(Records excerpted from a collection)

- - - - -

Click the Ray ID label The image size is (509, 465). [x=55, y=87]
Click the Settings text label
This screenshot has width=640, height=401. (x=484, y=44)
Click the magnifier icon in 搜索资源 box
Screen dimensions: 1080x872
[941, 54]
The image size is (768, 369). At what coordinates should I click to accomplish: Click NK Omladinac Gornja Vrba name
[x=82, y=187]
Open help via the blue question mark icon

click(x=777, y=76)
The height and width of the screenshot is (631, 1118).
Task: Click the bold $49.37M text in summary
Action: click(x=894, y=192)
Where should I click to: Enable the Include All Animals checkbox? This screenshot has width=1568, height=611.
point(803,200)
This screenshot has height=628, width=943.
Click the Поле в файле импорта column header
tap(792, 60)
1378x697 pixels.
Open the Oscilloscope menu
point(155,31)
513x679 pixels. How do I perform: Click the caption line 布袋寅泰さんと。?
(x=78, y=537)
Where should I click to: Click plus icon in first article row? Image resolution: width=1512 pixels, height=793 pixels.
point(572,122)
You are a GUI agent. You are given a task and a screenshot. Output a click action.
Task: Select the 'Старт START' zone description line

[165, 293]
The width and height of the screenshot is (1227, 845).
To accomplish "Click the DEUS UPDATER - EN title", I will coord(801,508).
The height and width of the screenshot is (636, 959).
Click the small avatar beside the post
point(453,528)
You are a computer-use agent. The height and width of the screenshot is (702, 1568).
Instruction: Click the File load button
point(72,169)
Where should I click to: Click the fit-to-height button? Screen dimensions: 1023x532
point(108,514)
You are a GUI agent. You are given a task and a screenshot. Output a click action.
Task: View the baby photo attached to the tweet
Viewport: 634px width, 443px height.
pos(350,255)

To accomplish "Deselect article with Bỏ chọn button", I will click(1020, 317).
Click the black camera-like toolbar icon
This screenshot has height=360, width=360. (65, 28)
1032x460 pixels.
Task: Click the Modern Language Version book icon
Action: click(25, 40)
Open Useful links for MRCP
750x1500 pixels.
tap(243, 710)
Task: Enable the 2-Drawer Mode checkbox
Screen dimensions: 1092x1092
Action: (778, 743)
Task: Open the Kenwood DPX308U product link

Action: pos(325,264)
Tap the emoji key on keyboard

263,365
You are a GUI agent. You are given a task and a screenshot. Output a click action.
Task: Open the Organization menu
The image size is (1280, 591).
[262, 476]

- - - - -

Work to be completed: The output must consist solely of the lines from the first line of the records through the line containing "1378x697 pixels.", reproduced exactly.

Answer to this problem:
Click the Ray ID label The image size is (509, 465). [x=55, y=87]
Click the Settings text label
This screenshot has width=640, height=401. (x=484, y=44)
Click the magnifier icon in 搜索资源 box
Screen dimensions: 1080x872
[941, 54]
The image size is (768, 369). At what coordinates should I click to accomplish: Click NK Omladinac Gornja Vrba name
[x=82, y=187]
Open help via the blue question mark icon

click(x=777, y=76)
The height and width of the screenshot is (631, 1118).
Task: Click the bold $49.37M text in summary
Action: click(x=894, y=192)
Where should I click to: Enable the Include All Animals checkbox? This screenshot has width=1568, height=611.
point(803,200)
This screenshot has height=628, width=943.
Click the Поле в файле импорта column header
tap(792, 60)
1378x697 pixels.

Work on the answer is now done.